## How to complete this task
The response must match the data below exactly, line for line.
═════ Record set
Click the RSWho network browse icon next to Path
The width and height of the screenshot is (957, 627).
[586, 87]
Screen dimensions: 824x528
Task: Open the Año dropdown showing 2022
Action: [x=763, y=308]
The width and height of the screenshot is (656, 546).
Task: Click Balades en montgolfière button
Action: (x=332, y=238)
══════════
## Task response
Click the RSWho network browse icon next to Path
The width and height of the screenshot is (957, 627).
[586, 87]
Screen dimensions: 824x528
Task: Open the Año dropdown showing 2022
Action: [x=763, y=308]
The width and height of the screenshot is (656, 546).
Task: Click Balades en montgolfière button
Action: (x=332, y=238)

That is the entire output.